— TEXTE À LIRE —
================================

Ce n'est pas parce que les hommes ont édicté des Lois que la Personnalité, la Liberté et la
Propriété existent. Au contraire, c'est parce que la Personnalité, la Liberté et la Propriété
préexistent que les hommes font des Lois.
Qu'est-ce donc que la Loi? Ainsi que je l'ai dit ailleurs, c'est l'organisation collective du
Droit individuel de légitime défense
1
.
Chacun de nous tient certainement de la nature, de Dieu, le droit de défendre sa Personne,
sa Liberté, sa Propriété, puisque ce sont les trois éléments constitutifs ou conservateurs de la
Vie, éléments qui se complètent l'un par l'autre et ne se peuvent comprendre l'un sans l'autre.
Car que sont nos Facultés, sinon un prolongement de notre Personnalité, et qu'est-ce que la
Propriété si ce n'est un prolongement de nos Facultés?

================================

— CONSIGNE —
Recopiez le texte sur la Loi de « Chacun de nous » jusqu'à « de nos Facultés? », ces deux passages compris. Servez-vous seulement du texte sur la Loi.

— LIGNES SOURCES —
================================

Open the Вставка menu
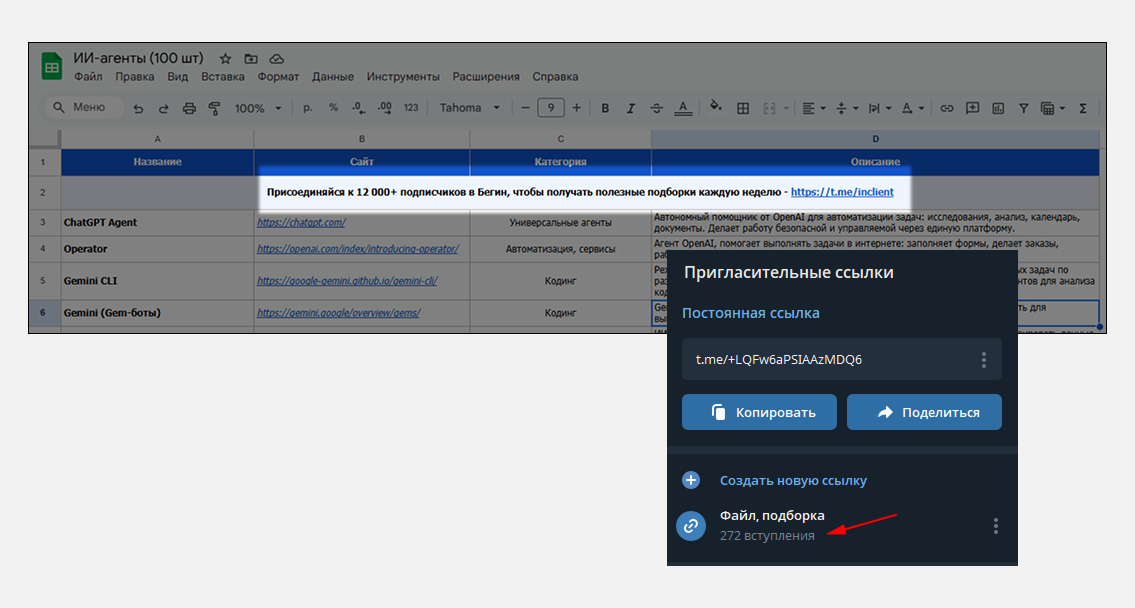Screen dimensions: 1135x608 point(222,77)
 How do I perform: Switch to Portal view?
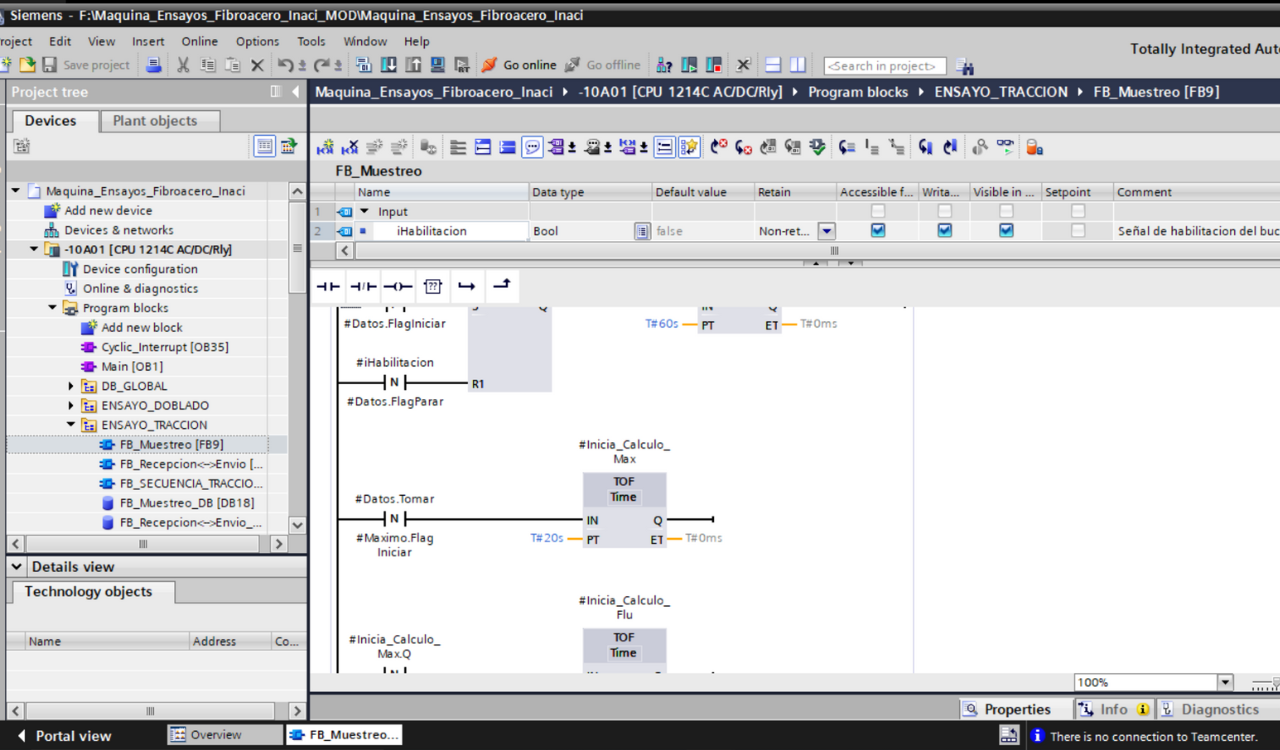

================================

— RÉPONSE ATTENDUE —
Chacun de nous tient certainement de la nature, de Dieu, le droit de défendre sa Personne,
sa Liberté, sa Propriété, puisque ce sont les trois éléments constitutifs ou conservateurs de la
Vie, éléments qui se complètent l'un par l'autre et ne se peuvent comprendre l'un sans l'autre.
Car que sont nos Facultés, sinon un prolongement de notre Personnalité, et qu'est-ce que la
Propriété si ce n'est un prolongement de nos Facultés?